__WHAT YOU WILL DO__
Transcription, pictures excluded: write out the data below exactly.

Saved data entries:
/---

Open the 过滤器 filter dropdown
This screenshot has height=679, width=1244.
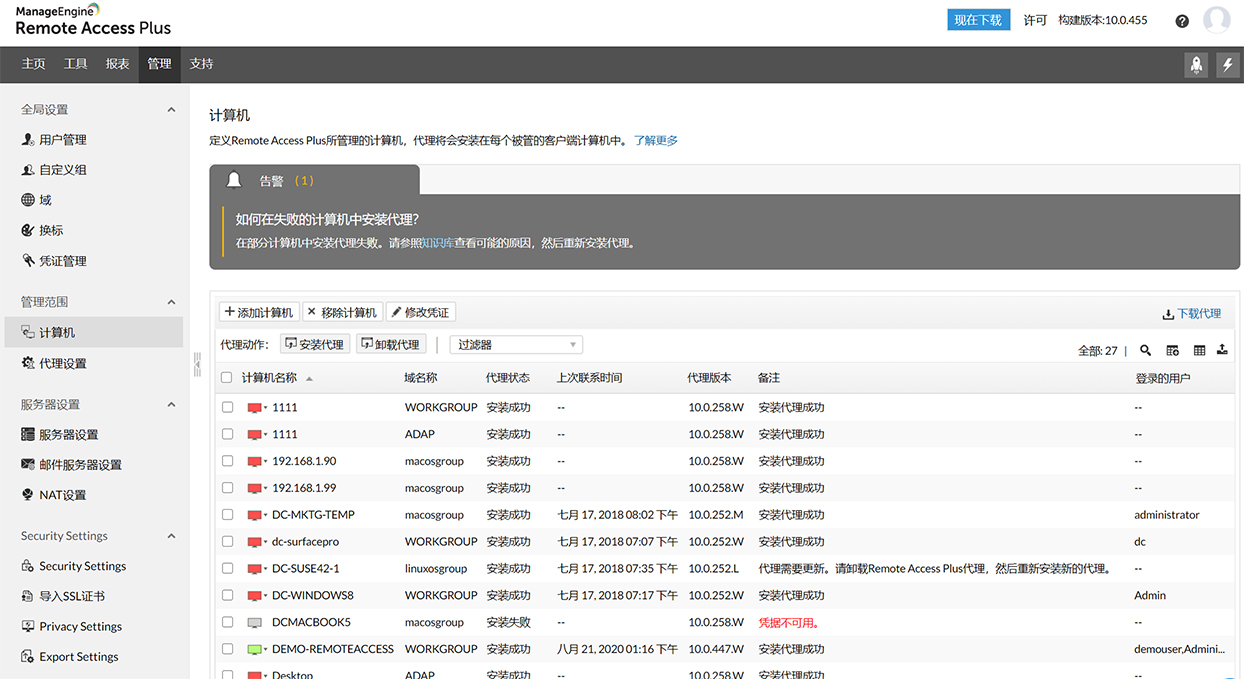tap(516, 345)
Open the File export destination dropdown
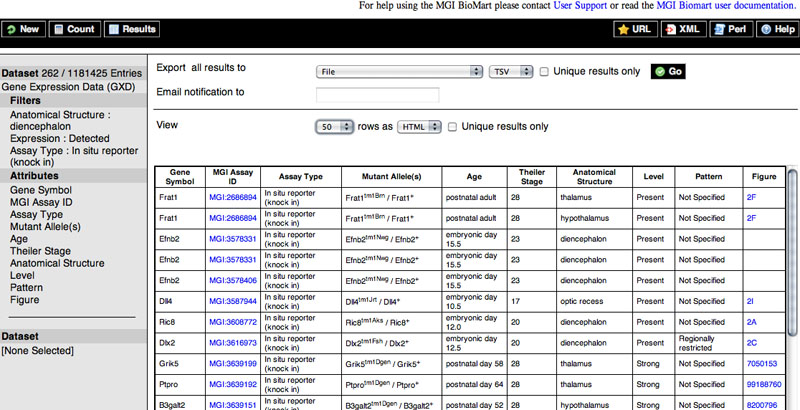 pos(399,72)
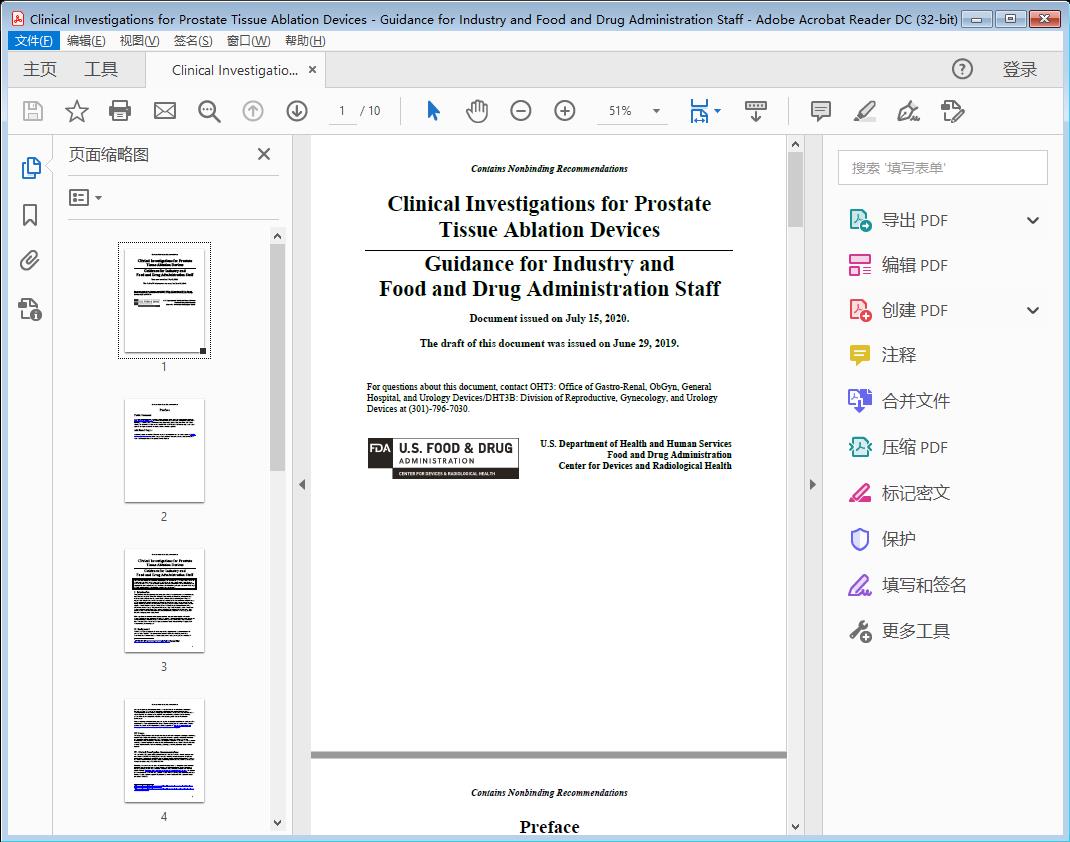Screen dimensions: 1070x842
Task: Open the bookmarks panel
Action: (x=30, y=215)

\---

__COMPLETED EXERCISE__
Open the 过滤器 filter dropdown
This screenshot has height=679, width=1244.
tap(516, 345)
Open the File export destination dropdown
 pos(399,72)
Screen dimensions: 1070x842
Task: Open the bookmarks panel
Action: (x=30, y=215)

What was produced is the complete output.